On top of this, the imagery produced by today’s software is remarkable—textures, light sources, diffuse and specular reflections—all readily available whether or not the underlying design is good. It is easy to see how someone could confuse high-quality rendering with high-quality design. In his recent book, The Death of Drawing, architect and academic David Scheer (2014) criticizes the limited, self-defined world of (digital) “simulation” in contrast to the conceptually engaging realm of “representation.” Design education involves learning to critique your own work, to look deeply at a project, learning to see not only in visible light but at the “abstract” end of the spectrum. This requires context.
Though we describe design as a cyclic or iterative process, a description that paper drawings supported through tracing and re-drawing (at different scales), our digital tools do not. The coordinates in an initial sketch, perhaps drawn at a very small scale on the screen, are indistinguishable from those of a carefully reviewed plan. What role does tracing play in developing a design? Redrawing, though inefficient in terms of drawing production, directs focused attention to selected areas of the project, offering a chance to recapitulate design rationale and reinterpret existing or emergent conditions. What, if anything, has taken its place?

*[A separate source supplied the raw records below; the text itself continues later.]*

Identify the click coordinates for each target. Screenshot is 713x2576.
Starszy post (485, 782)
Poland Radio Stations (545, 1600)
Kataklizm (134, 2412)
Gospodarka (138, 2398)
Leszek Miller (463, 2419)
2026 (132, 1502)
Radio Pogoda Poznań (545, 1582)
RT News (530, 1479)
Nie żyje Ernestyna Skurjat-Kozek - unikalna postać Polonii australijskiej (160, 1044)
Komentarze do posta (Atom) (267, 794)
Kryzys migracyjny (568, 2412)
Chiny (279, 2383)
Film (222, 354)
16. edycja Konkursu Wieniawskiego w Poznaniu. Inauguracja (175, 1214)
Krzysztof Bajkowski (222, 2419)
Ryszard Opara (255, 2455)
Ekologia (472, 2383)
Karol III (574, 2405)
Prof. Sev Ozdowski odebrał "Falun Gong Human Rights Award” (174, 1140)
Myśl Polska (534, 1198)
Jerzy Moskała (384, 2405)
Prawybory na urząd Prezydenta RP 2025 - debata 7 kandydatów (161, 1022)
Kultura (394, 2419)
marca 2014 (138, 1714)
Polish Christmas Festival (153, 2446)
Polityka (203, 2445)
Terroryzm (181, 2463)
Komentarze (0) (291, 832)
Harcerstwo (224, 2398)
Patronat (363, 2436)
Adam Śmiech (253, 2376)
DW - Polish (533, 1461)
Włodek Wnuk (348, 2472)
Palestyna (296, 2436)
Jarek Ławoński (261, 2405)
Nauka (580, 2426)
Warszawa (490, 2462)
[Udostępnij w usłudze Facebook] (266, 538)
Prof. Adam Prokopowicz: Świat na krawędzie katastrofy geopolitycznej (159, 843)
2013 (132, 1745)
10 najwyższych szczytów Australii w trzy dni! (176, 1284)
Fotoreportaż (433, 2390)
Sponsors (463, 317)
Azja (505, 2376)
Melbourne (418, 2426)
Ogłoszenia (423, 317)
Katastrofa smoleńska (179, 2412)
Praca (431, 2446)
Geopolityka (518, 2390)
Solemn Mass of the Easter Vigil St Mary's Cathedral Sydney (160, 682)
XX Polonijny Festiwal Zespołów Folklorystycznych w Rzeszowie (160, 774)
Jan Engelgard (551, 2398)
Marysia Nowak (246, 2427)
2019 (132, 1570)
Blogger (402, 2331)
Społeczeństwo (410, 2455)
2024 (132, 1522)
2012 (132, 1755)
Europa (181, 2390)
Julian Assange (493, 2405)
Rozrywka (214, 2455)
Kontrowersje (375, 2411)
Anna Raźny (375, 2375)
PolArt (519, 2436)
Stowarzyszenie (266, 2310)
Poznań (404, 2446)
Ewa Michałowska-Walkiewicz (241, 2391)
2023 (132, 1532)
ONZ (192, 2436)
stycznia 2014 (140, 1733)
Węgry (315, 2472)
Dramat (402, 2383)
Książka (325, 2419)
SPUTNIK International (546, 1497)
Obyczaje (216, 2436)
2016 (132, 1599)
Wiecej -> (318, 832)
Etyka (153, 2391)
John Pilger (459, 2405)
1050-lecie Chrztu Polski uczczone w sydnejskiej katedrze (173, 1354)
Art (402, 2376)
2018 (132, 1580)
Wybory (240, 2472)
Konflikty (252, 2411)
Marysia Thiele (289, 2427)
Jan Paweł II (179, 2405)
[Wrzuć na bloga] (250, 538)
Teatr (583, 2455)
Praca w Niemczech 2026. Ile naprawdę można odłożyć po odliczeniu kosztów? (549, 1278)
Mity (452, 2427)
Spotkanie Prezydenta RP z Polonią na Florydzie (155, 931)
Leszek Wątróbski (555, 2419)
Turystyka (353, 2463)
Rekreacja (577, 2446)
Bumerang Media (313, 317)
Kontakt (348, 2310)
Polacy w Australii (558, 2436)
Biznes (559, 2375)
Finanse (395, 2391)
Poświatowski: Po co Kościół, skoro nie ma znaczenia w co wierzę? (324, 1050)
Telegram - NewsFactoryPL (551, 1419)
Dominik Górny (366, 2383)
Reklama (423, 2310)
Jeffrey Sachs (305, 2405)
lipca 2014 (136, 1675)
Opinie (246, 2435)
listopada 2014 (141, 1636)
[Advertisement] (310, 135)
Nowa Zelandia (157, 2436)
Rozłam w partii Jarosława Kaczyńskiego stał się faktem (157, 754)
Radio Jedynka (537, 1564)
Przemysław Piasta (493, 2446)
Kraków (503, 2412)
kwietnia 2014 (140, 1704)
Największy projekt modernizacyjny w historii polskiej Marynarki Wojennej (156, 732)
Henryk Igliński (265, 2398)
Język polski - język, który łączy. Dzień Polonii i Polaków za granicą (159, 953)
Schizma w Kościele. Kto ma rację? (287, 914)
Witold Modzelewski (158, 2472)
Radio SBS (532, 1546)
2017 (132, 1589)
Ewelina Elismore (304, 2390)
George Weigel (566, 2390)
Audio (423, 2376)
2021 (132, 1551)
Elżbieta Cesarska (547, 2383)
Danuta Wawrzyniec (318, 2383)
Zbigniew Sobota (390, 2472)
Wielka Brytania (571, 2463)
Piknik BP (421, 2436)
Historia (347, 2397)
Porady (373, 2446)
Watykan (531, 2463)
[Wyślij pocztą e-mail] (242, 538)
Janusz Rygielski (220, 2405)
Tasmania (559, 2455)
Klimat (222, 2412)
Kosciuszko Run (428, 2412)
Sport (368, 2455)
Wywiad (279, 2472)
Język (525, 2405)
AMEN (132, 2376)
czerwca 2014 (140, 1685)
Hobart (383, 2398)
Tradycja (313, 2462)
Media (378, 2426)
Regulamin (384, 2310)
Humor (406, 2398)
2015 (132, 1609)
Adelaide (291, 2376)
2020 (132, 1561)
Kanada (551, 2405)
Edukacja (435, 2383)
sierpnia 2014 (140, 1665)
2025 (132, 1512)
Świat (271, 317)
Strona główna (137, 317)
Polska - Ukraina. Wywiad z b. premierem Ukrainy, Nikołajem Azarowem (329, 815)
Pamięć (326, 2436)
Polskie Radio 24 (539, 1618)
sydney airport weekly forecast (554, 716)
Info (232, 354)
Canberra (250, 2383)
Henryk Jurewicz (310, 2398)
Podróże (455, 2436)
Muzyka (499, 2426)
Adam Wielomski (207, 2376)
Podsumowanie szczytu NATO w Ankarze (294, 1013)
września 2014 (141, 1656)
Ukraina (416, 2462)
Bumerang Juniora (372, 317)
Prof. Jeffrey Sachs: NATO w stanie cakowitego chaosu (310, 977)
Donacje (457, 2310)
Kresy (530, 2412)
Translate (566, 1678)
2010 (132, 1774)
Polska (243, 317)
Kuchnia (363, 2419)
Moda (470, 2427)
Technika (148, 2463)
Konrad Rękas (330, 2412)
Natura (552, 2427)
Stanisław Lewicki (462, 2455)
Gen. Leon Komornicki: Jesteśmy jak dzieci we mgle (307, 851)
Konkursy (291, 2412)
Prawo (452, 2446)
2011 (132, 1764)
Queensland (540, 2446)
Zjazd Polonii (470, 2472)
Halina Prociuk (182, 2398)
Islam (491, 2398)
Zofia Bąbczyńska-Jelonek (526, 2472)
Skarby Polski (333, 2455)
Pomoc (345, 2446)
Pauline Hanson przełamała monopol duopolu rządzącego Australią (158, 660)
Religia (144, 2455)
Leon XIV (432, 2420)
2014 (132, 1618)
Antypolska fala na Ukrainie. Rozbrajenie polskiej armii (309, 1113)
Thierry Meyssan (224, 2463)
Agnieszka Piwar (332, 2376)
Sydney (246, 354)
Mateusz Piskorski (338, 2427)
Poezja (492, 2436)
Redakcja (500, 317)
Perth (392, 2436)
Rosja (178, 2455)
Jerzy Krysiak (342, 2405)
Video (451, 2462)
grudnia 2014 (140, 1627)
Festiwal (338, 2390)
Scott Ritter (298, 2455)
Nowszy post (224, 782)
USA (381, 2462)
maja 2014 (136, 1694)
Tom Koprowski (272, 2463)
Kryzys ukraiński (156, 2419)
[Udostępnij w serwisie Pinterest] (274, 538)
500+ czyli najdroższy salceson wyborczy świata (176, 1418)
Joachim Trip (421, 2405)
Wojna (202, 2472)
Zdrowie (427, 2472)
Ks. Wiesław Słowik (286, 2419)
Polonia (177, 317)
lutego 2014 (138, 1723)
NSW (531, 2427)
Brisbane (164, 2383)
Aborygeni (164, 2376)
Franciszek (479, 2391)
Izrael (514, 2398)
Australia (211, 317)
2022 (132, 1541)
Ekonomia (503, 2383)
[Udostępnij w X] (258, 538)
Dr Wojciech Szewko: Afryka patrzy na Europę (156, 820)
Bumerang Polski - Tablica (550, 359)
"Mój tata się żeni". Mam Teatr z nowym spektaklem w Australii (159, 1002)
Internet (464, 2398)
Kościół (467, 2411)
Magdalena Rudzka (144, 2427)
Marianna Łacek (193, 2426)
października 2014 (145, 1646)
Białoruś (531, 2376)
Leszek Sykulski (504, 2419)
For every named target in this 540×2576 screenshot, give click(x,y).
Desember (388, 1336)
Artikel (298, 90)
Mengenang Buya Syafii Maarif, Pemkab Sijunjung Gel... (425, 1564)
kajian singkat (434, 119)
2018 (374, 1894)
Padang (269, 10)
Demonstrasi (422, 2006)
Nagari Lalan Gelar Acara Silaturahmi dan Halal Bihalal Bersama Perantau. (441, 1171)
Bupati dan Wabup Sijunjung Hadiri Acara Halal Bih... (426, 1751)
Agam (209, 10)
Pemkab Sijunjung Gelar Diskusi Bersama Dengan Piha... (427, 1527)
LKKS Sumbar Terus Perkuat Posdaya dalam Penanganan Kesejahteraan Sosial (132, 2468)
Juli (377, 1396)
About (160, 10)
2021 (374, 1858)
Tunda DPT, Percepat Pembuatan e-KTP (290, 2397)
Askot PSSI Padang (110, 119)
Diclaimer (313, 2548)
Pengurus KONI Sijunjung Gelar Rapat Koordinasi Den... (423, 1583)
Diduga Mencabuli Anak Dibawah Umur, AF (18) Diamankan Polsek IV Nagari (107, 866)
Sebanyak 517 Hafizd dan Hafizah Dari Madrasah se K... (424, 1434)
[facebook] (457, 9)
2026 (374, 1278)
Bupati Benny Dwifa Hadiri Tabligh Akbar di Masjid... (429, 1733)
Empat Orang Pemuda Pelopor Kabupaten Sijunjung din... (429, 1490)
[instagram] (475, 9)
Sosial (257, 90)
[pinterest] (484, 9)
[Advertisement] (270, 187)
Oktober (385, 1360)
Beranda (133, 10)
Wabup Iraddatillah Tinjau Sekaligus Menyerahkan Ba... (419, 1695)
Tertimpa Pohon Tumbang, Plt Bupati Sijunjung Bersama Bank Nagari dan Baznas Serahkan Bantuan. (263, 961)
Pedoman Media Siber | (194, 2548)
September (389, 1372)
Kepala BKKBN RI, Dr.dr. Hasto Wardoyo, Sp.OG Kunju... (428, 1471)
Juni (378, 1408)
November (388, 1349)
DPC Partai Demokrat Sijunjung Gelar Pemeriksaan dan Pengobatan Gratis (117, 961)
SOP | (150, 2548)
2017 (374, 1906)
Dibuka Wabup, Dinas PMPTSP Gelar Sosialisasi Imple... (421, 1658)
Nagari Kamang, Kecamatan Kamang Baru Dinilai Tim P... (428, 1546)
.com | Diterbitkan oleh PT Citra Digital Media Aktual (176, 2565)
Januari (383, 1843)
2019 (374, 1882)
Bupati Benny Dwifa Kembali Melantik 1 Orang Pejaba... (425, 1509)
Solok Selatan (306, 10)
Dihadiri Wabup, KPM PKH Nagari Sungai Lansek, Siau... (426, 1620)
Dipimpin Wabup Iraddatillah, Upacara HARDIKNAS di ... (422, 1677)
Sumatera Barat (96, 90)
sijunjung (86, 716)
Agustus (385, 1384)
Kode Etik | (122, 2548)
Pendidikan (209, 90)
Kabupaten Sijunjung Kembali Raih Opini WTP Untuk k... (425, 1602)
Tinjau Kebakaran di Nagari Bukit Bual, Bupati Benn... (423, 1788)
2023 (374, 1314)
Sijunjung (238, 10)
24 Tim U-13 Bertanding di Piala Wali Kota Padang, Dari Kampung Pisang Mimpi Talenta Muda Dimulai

While David Scheer’s book confronts the possibility that overreliance on digital tools and simulation is diminishing architecture conceptually, there is another disturbing possibility linked to the modern reliance on digital tools. There is research with children that links hand-lettering and development of writing skill (Richards et al. 2009). This raises the possibility that sketching by hand is actually critical to learning to function as a designer. If so, it would explain the observation by James Cutler, mentioned in Chapter 7, that recently hired interns in his office seemed less able than their pre-digital peers to develop design ideas from sketches. Further, Cutler said that principals in firms located all across the United States had noted the same decline. It is, of course, very hard to verify such an observation, as each generation of observers is different, but if it is true, then schools of architecture should be concerned regardless of the cause. Cutler attributed the decline to under-involvement in sketching. If the cognitive decline is real, it might equally well be a question of how the discipline of creating or using digital representation is dealt with in the studio, not as a question of simple technical prowess, nor as a buzz-term to enhance reputation, but as a serious question engaged by studio mentors and students alike. The theory of desirable difficulty has been used to explain how students taking lecture notes using pen and paper learn better than students using a laptop (Mueller and Oppenheimer 2014). Perhaps something similar happens with sketching.
It is time to jettison the comforting notion that CAD is “just another pencil” once and for all, and develop evidence-based approaches to teaching design that fully acknowledge the changes that are accompanying the adoption of digital tools.
Digital technology has disrupted much in design, construction, and inhabitation of the built environment. Approaching design computing as simply a means of document production is shortsighted and simple-minded. These tools change what we can make and also seduce us into new mistakes. Developing a longer-range view that provides students with judgment, heterogeneous skills, seed knowledge, and habits to support a lifetime of ongoing disruption and change should be our goal. This is not a question of what a design computing curriculum should be; rather, it is a question of what a design curriculum should be.